FAQ: What Is Anti-Reflective Coating on a Watch Crystal?
In the technical specifications of modern watches, we often see the term “anti-reflective coating” or “AR coating”. Have you ever wondered what it is? In this article of the series, in which we answer the frequently asked questions, we’ll do our best to explain it.
John William Strutt, 3rd Baron Rayleigh, introduced the concept of an anti-reflective coating in 1886. The original observation was that slightly tarnished glass conducts light better than glass that’s entirely new. These observations have found their way to many areas of optics, where the reflective qualities of glass influence the performance of a lens.
What is it?
The compounds used vary. However, it’s a transparent layer of coating on a lens of any kind. Currently, the substance is applied to the crystals with the PVD (physical vapor deposition) method. The idea is to improve the readability or performance in any other aspect, while not compromising the clarity of the glass.
One of the first uses for AR coating was in photography. It was and is used in camera lenses to make them more versatile in various lighting. Next, it has made its way to glasses, binoculars, and eventually telescopic gun sights.
But what about watches?
AR coating in watchmaking
AR coating was only introduced to watches with the more general use of sapphire crystals. On a hesalite one, it would make little sense. Hesalite itself is not very reflective, so a watch with a hesalite crystal is readable at a variety of angles.
While it’s usually applied to sapphire crystals, there are examples of it being used on mineral ones as well – notably by Dan Henry.
You can easily see the presence of AR coating at certain angles. A crystal with ARC will usually have a certain tint to it – these vary in color. Most commonly, it’s blue-ish. However, there are crystals with a more purple-ish hue. Suppliers of aftermarket crystals offer them with different colors, from fairly light blue to intense purple. It’s especially common in crystals for Seiko dive watches. Many owners of these want to replace the original (and not very tough) Hardlex crystal with a sapphire one.

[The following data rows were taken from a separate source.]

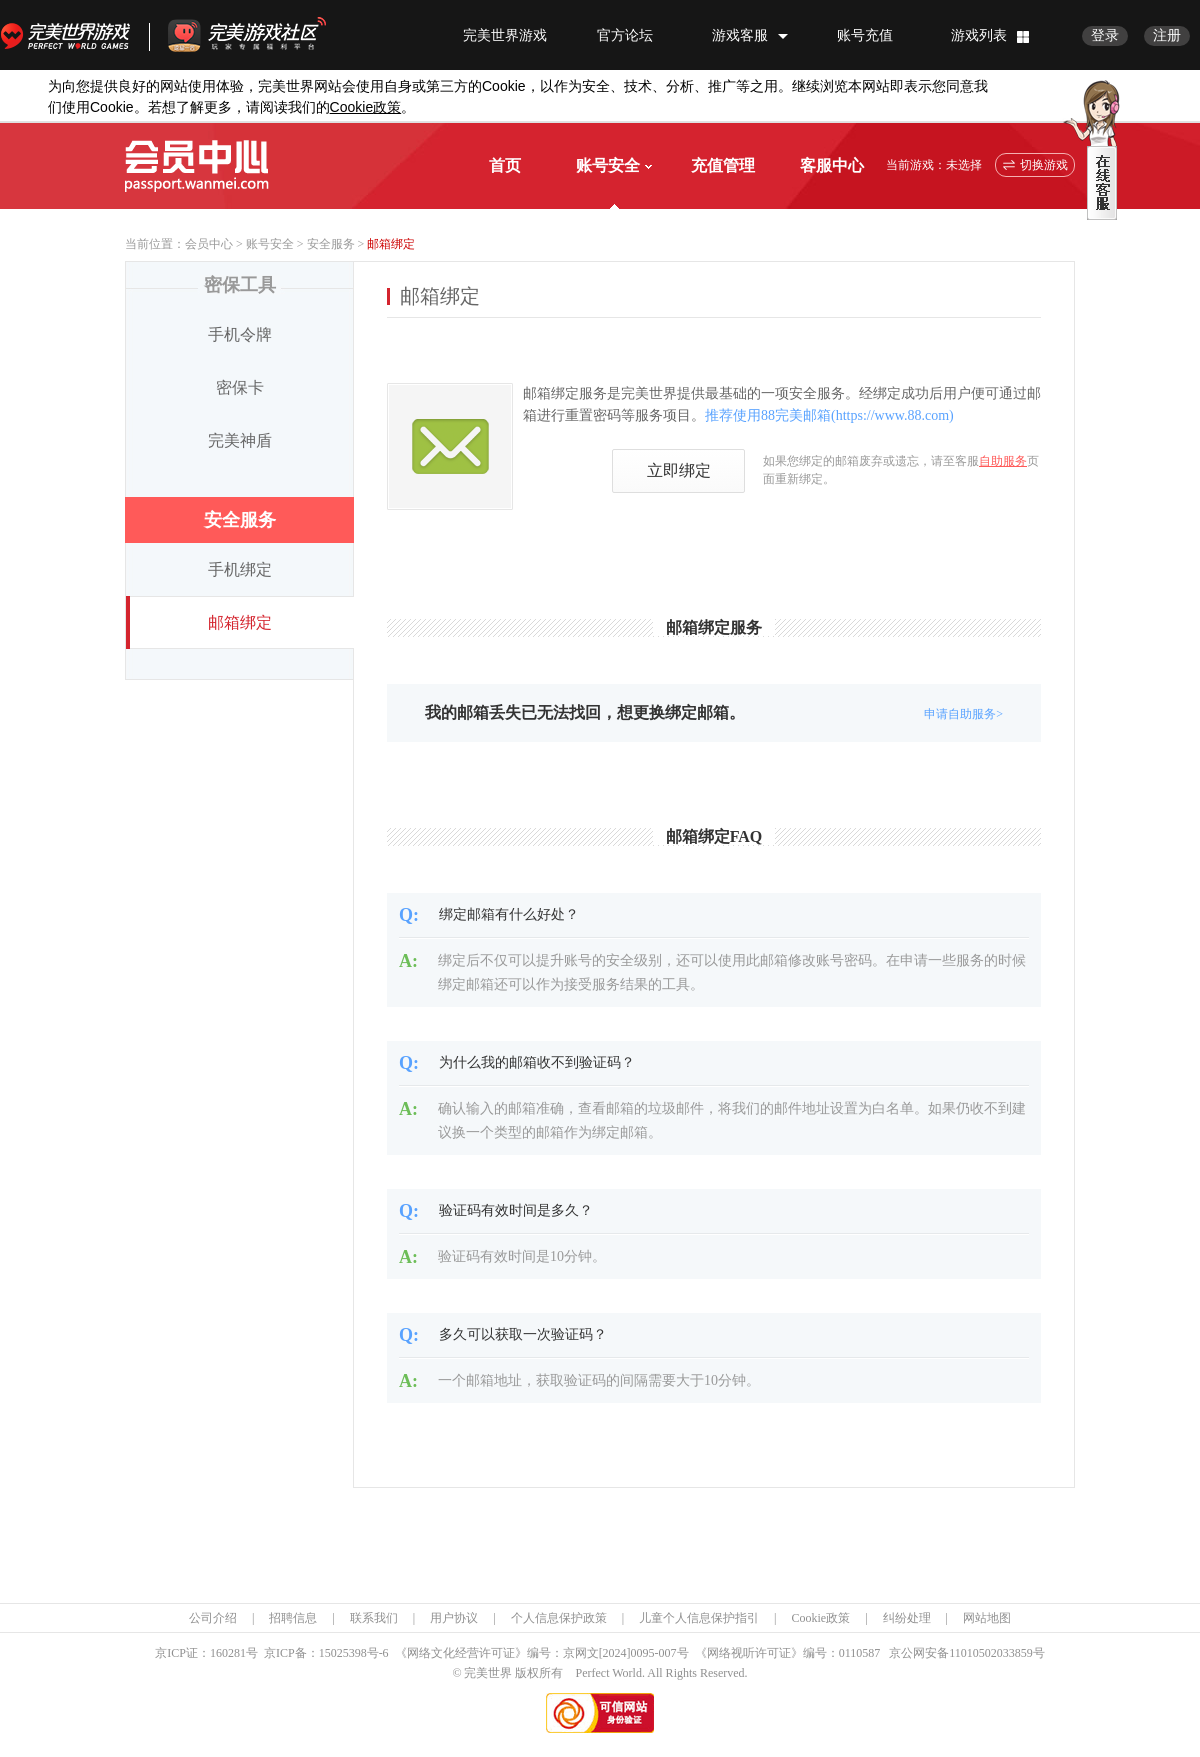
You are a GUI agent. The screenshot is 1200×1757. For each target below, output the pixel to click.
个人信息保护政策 (559, 1618)
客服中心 (832, 165)
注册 (1167, 35)
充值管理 (723, 165)
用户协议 (454, 1618)
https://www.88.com (892, 415)
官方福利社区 (265, 35)
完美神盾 (240, 440)
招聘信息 (293, 1618)
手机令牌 (240, 334)
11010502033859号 (997, 1653)
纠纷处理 (907, 1618)
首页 (505, 165)
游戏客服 (740, 35)
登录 (1105, 35)
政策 (366, 107)
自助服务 (1003, 461)
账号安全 (614, 165)
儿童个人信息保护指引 (699, 1618)
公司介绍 (213, 1618)
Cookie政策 (820, 1618)
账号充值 (865, 35)
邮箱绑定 (240, 622)
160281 (228, 1653)
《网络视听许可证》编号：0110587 (788, 1653)
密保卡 (240, 387)
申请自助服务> (963, 714)
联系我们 (374, 1618)
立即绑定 (679, 470)
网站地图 (987, 1618)
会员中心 (209, 244)
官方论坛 (625, 35)
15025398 (343, 1653)
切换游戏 (1044, 165)
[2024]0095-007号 (644, 1653)
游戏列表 (979, 35)
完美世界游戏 (70, 35)
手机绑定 (240, 569)
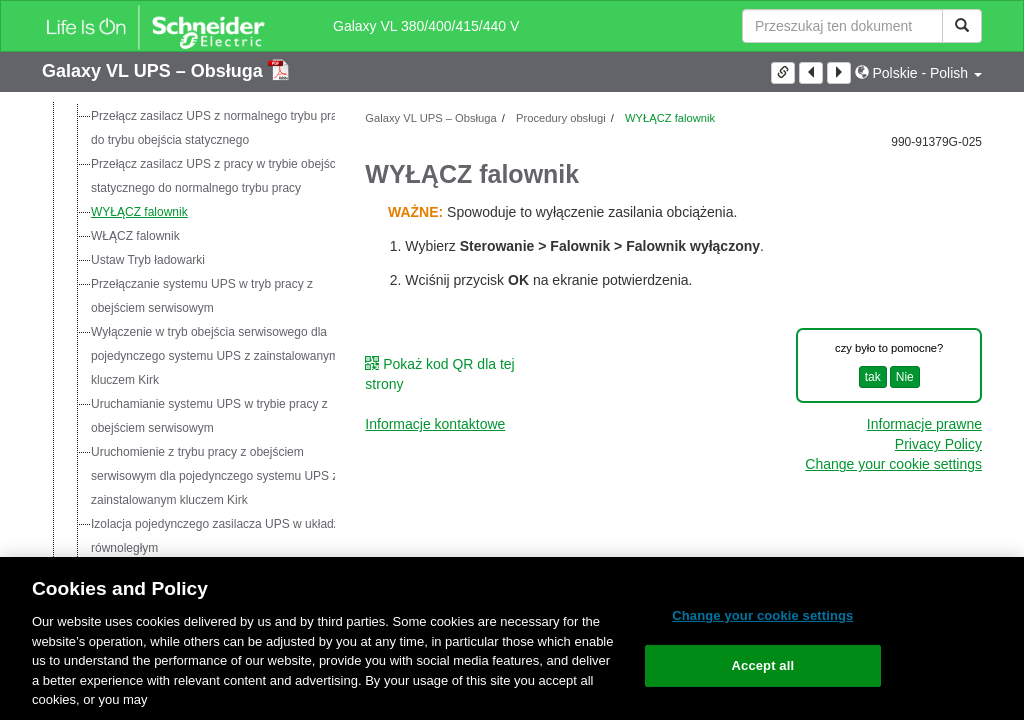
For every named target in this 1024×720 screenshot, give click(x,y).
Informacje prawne (924, 424)
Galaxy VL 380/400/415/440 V (426, 26)
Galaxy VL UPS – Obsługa (155, 71)
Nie (905, 377)
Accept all (763, 665)
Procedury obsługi (559, 118)
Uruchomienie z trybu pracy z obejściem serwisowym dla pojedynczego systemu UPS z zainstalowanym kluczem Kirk (214, 476)
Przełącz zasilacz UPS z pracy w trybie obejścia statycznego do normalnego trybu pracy (218, 176)
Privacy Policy (938, 444)
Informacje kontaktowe (435, 424)
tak (873, 377)
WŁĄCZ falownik (135, 236)
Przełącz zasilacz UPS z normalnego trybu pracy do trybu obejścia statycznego (220, 128)
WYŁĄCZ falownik (139, 212)
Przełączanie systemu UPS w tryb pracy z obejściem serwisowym (202, 296)
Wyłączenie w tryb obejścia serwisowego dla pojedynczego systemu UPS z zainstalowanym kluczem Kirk (215, 356)
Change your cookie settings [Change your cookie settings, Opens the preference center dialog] (762, 615)
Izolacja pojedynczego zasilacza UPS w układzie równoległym (220, 536)
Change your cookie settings (893, 464)
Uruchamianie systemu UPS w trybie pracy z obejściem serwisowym (209, 416)
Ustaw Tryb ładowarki (148, 260)
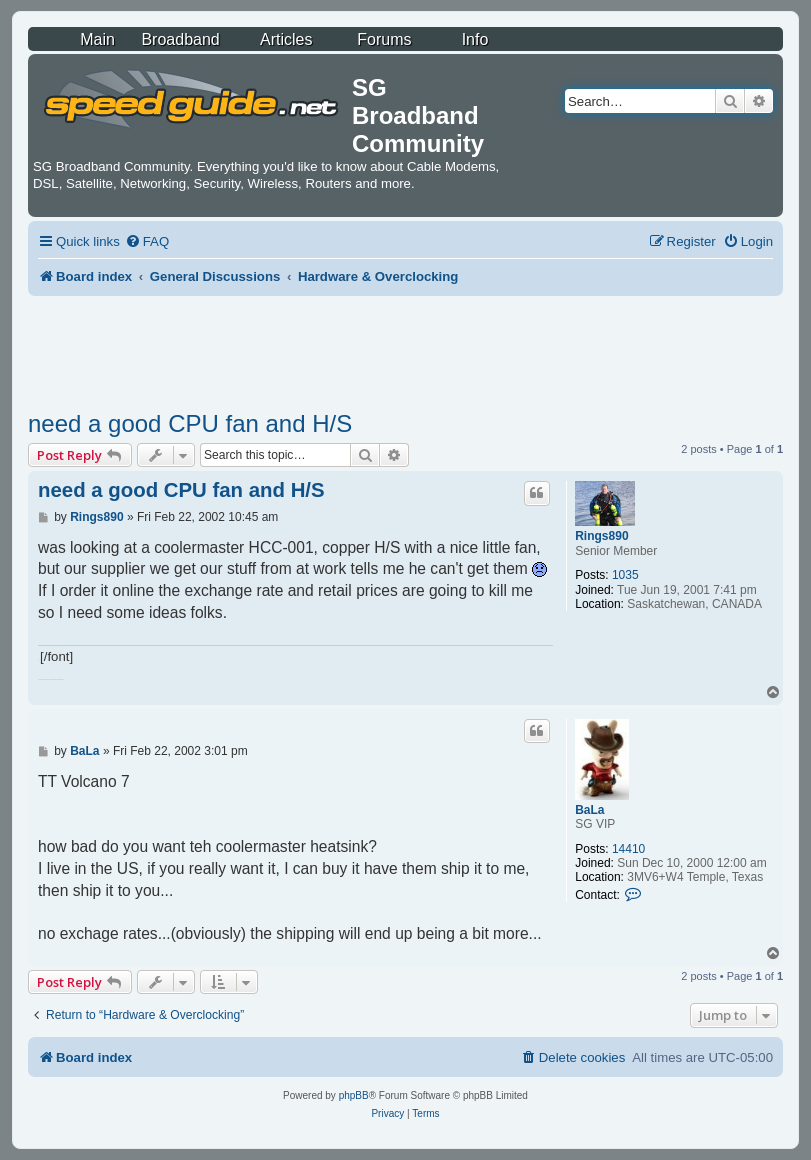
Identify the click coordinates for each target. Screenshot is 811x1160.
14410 (628, 849)
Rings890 (601, 536)
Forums (384, 39)
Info (475, 39)
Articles (286, 39)
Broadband (180, 39)
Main (97, 39)
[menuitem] (147, 241)
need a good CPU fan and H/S (190, 423)
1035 (625, 575)
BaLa (589, 810)
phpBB (354, 1095)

In this particular situation, a choice of color is an extra opportunity to personalize the watch.
ARC and durability
As is the case with any coating, AR coating is also sensitive to wear and tear. Crystals are usually coated in two different ways.
The first way is a coating on both sides. While this is the best way to reduce the glare and improve the readability, it compromises the whole point of using a sapphire crystal. The thing with sapphire is that it’s meant to be a scratch-resistant material. Meanwhile, with ARC on the outside, it’ll scratch. And it doesn’t take much to get it scratched. Removing the scratches will come at the cost of removing most, if not all, of the outer ARC. The only other options of dealing with scratches on such a crystal are either living with them or replacing the crystal.
The second way is a coating on the underside of the crystal. Although it’s not as effective in reducing the glare as a coating on both sides, it allows the sapphire crystal to do its job of being resistant to scratches.
The third way would be coating on the outside only. However, this makes little sense. It wouldn’t counterbalance the lack of scratch resistance with great anti-reflective qualities. Frankly, I haven’t seen that being used in any watch, although it’s possible that I’ve missed it, and it’s a thing.
When choosing a watch, you might want to read the specs carefully. As mentioned before, AR coating on both sides will provide you with better readability at the cost of durability. Meanwhile, AR coating on the inside only will have better durability at the slight loss of readability. There’s just no perfect choice here.